— Что требуется —
К какому поколению, согласно приведенному ниже фрагменту о гарлемской Бийл-стрит, принадлежат Тиш и Фонни?

— Фрагмент для чтения —
++++++++++++++++++++
Описанная здесь гарлемская улица только по беглому впечатлению напомнит то «цветное» предместье, которое знакомо из книг Ричарда Райта да и самого Болдуина ранней поры его творчества. Как будто та же причудливая и грустная гамма красок и те же нищета, боль, страх. Но что-то глубоко переменилось на Бийл-стрит. Исчезла безнадежность, хотя расизм по-прежнему растаптывает живые человеческие судьбы и по-прежнему витает над Гарлемом надрывная тоска. Исчезло чувство неизбежности поражения, хотя все так же каждому с детства ведомы несправедливость, бесправие и отчуждение от мира за пределами гетто, а часто — и от тех, с кем приходится делить жизнь.

Человеческие катастрофы здесь повторяются с тех далеких времен, когда возникло само гетто. Существенно, что теперь они осознаются по-другому. История Тиш и Фонни, которую рассказал в своей повести Болдуин, — это давно ставшая для Америки привычной трагическая история расистского надругательства над гуманностью, верой, любовью. Самой предсказуемостью развязки она должна была бы сломить героев, привив им комплекс расовой неполноценности и отчаяния, но Тиш и Фонни — поколение начала 70-х — понимают свое место в мире не так, как понимал некогда дядя Том, и даже не так, как поколение сверстников Болдуина. Драмы, разыгрывающиеся по неизменному сценарию, несут в себе для них другой урок. И это урок духовного мужества, солидарности, способности все выдержать, преодолеть, перетерпеть, не поступаясь гордостью, храня свою индивидуальность и национальную самобытность.
++++++++++++++++++++
— Исходные данные —

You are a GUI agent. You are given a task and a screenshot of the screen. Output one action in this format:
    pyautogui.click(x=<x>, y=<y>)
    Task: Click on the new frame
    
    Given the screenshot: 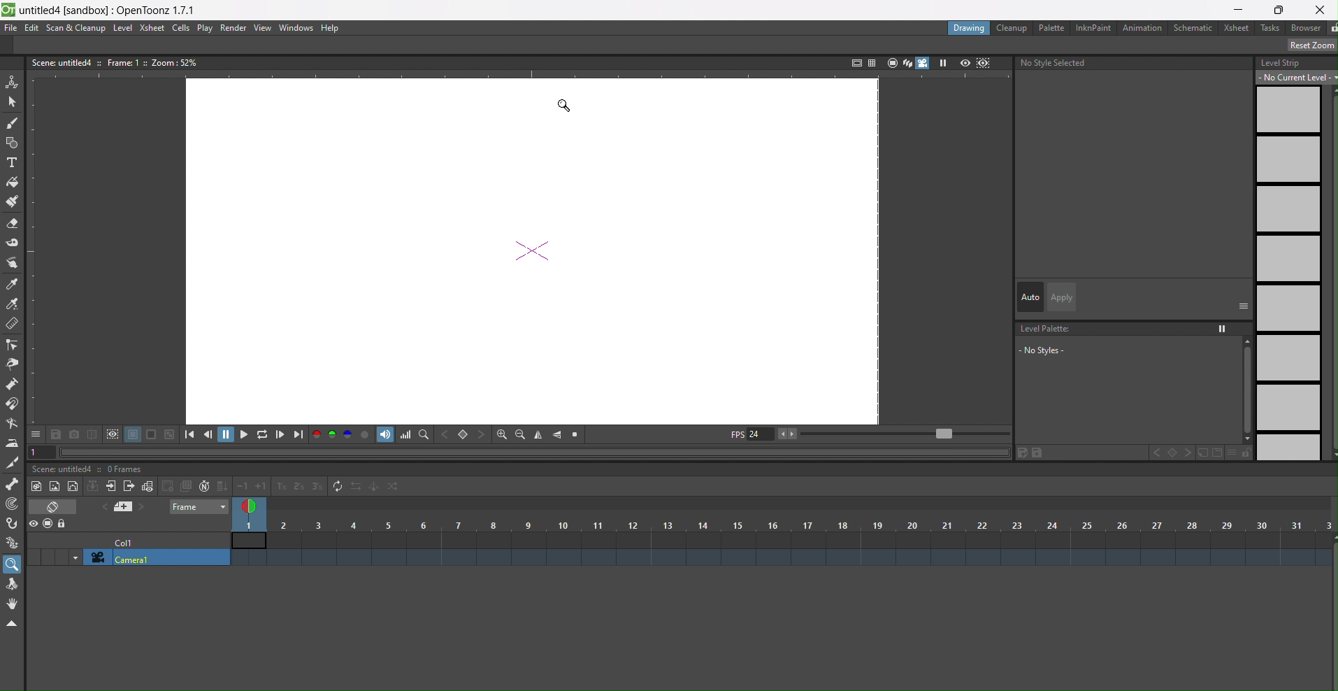 What is the action you would take?
    pyautogui.click(x=148, y=486)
++++++++++++++++++++
— Решение задания —
Они принадлежат к поколению начала 70-х.